Assad sees talks with Israel through Turkey: paper
DOHA (Reuters) - Syria is ready to negotiate with Israel through Turkey to "find common ground" for peace, but any direct talks must wait until a new U.S. president is elected, President Bashar al-Assad said in remarks published on Thursday.
Syria says it received word from Turkey that Israel was willing to give back the occupied Golan Heights in full in return for peace with the Arab state -- one of the issues that led decade-long negotiations to falter in 2000.
Turkish mediation started last April and had brought "positive details", Assad told Qatar's al-Watan newspaper.
"What we need now is to find common ground through the Turkish mediator," Assad said. Turkish Prime Minister Tayyip Erdogan, who Assad said had conveyed the Israeli message, is expected in Damascus on Saturday.
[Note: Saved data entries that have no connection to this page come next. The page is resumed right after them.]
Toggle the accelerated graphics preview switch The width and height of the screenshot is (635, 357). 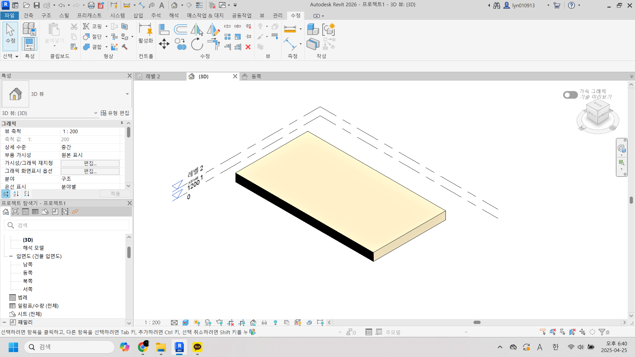pos(570,95)
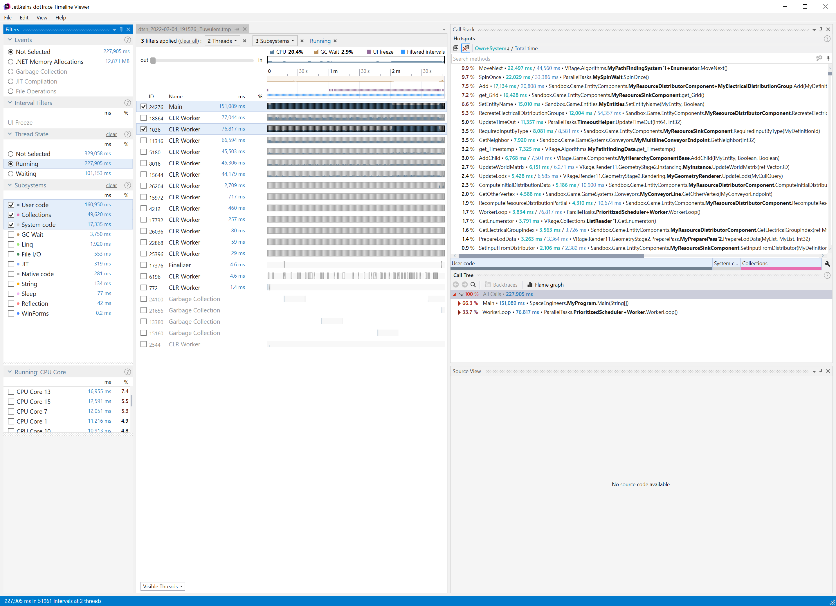Click the clear all filters link
The width and height of the screenshot is (836, 606).
click(189, 41)
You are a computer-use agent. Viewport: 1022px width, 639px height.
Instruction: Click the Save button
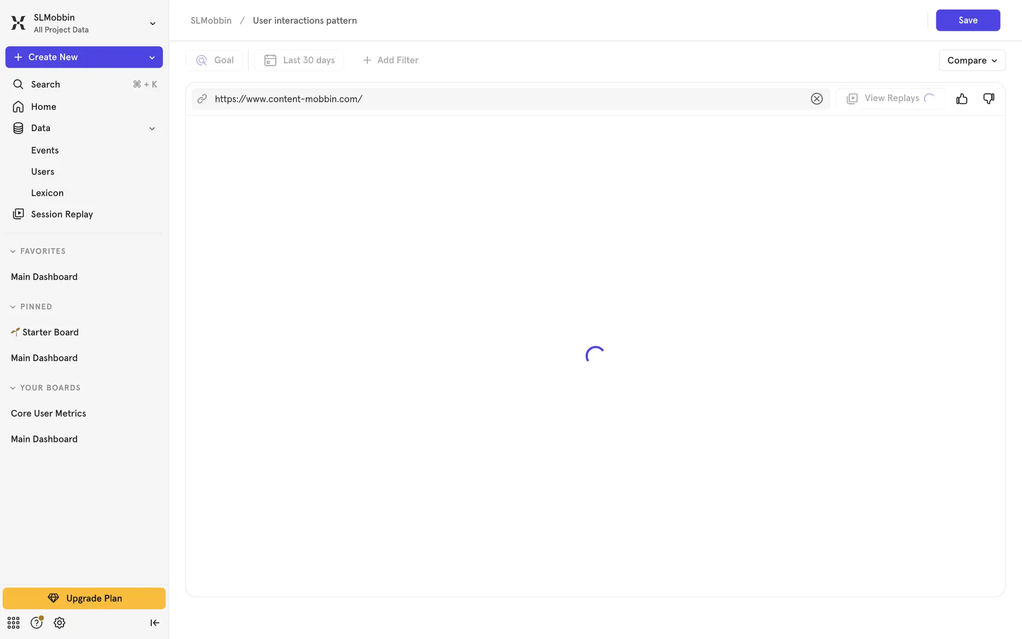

According to the newspaper's account of remarks by Assad, which it did not publish in full, he said that only Washington could sponsor such negotiations but the administration of President George W. Bush "lacked the vision and the desire" to push for peace.
"We must be cautious and careful in negotiating this issue, and perhaps with a future administration in the United States, and we can talk after that about direct negotiations," he said.
"There will not be any secret negotiations with Israel. They will be overt if they happen, and they will not be direct but through the Turkish side, and we will tackle the restoration of the land at the beginning to see the Israeli credibility," he said.
Syrian-Israeli talks collapsed in 2000 over the scope of an Israeli pullout from the Heights, occupied since 1967. Israel annexed the Heights in 1981 in a move condemned internationally.
Israeli Prime Minister Ehud Olmert "confirmed to the Turkish prime minister his readiness to return the Golan and we received this news a week ago. And after that, we heard Olmert's statement in which he said: 'We know what Syria wants and it knows what we want'", said Assad.
Commenting on reports on Wednesday about the Israeli offer, Olmert's spokesman Mark Regev said: "I have nothing to add beyond what the prime minister said on Friday in his interviews with the Israeli press about his desire for peace with Syria."
Olmert, who has been vacationing in the Golan Heights during the week-long Passover holiday, told the daily Yedioth Ahronoth last week, in answer to a question on pulling out of the Golan, that he was working to achieve a "significant move" for peace with Syria.
As well as strategic high ground, the fertile Golan Heights ensure Israeli control of important water resources in the arid region, as well as land for vineyards, orchards and cattle-grazing.
Around 18,000 Israeli settlers live in the Heights among 22,000 Druze who consider themselves Syrians.